What network policy solves: Limits egress paths, reduces blast radius. What network policy doesn't solve: In-band exfiltration, credential theft, lateral movement via permitted channels.

The Layered Failure

These three approaches are complementary, and you should use all of them. But they share a fundamental limitation: they're all implemented in software, running on a host that a sufficiently privileged attacker can compromise.

A rogue cloud admin, a hypervisor vulnerability, a memory scraping attack, or a compromised build pipeline can defeat all three simultaneously.
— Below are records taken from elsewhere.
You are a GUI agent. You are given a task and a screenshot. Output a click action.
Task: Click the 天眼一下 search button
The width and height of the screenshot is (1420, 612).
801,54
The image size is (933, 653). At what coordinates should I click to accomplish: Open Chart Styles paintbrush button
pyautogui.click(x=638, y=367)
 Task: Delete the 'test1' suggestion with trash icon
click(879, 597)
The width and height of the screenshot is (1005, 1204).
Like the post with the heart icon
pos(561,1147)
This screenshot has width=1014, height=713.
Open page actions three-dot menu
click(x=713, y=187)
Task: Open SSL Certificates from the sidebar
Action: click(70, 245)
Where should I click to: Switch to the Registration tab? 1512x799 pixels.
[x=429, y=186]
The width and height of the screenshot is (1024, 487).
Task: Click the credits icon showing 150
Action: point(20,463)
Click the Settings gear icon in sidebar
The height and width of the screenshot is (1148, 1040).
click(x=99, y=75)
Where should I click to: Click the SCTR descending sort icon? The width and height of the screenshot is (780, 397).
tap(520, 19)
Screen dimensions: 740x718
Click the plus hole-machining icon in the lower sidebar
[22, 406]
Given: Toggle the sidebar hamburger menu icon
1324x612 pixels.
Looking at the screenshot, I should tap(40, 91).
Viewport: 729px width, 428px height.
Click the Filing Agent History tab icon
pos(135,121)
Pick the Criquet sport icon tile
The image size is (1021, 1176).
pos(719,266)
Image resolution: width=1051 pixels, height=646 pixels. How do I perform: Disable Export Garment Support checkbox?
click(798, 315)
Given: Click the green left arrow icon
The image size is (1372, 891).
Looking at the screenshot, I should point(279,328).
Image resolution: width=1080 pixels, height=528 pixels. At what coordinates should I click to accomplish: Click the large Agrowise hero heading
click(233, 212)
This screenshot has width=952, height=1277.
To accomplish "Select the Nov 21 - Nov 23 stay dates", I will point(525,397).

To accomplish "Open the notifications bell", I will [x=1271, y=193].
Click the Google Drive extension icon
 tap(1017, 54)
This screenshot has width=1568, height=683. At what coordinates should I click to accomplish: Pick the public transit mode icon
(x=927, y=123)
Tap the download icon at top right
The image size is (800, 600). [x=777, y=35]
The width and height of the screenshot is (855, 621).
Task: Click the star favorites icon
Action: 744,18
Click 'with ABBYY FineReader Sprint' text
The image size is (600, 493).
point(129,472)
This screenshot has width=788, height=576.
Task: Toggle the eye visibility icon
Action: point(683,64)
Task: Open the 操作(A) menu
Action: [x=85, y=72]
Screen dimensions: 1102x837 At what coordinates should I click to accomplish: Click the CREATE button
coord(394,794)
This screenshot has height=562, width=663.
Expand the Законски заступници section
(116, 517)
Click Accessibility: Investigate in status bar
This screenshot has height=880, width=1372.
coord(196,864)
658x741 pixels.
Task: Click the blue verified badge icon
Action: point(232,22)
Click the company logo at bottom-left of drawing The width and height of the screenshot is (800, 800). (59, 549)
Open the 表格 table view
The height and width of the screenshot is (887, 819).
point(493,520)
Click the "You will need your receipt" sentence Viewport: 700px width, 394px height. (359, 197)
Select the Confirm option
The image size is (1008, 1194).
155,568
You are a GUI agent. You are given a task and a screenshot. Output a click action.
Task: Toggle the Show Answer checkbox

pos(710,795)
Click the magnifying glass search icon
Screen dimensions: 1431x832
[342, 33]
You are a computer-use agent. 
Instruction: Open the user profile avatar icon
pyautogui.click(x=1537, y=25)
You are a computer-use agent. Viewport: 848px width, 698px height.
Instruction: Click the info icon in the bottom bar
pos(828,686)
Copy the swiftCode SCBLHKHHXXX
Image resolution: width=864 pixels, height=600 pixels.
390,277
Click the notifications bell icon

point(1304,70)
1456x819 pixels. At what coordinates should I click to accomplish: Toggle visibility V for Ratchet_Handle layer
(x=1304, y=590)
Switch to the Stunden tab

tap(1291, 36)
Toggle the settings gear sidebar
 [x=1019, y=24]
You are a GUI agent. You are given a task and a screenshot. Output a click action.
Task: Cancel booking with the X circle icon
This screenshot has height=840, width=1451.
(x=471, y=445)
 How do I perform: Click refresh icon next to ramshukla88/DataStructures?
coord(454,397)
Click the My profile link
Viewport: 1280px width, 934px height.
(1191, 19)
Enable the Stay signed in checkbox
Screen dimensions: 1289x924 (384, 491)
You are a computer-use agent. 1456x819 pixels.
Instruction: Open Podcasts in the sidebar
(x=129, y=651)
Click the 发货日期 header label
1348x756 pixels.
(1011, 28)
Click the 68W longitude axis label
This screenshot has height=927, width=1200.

And for AI agents — which are high-value targets because they hold credentials, have broad permissions, and run autonomously — the attacker has strong motivation to go after the host.

Hardware-Enforced Isolation: The Only Boundary That Holds

The gap that software sandboxing can't close is this: the sandbox itself runs on hardware that someone else operates. To trust the sandbox, you have to trust the host.

Trusted Execution Environments break this dependency. A TEE is a hardware-isolated execution context where:

• Memory is encrypted by the CPU; the host OS and hypervisor cannot read it
• Code integrity is measured cryptographically at boot, before any execution begins
• A signed attestation document proves what is running to any remote verifier
• Secrets released into the enclave cannot be extracted by host-level access

For an AI agent, this means the agent's credentials, intermediate data, and model outputs all live inside an execution boundary enforced by silicon — not software. A compromised host can kill the agent, but it can't read its memory.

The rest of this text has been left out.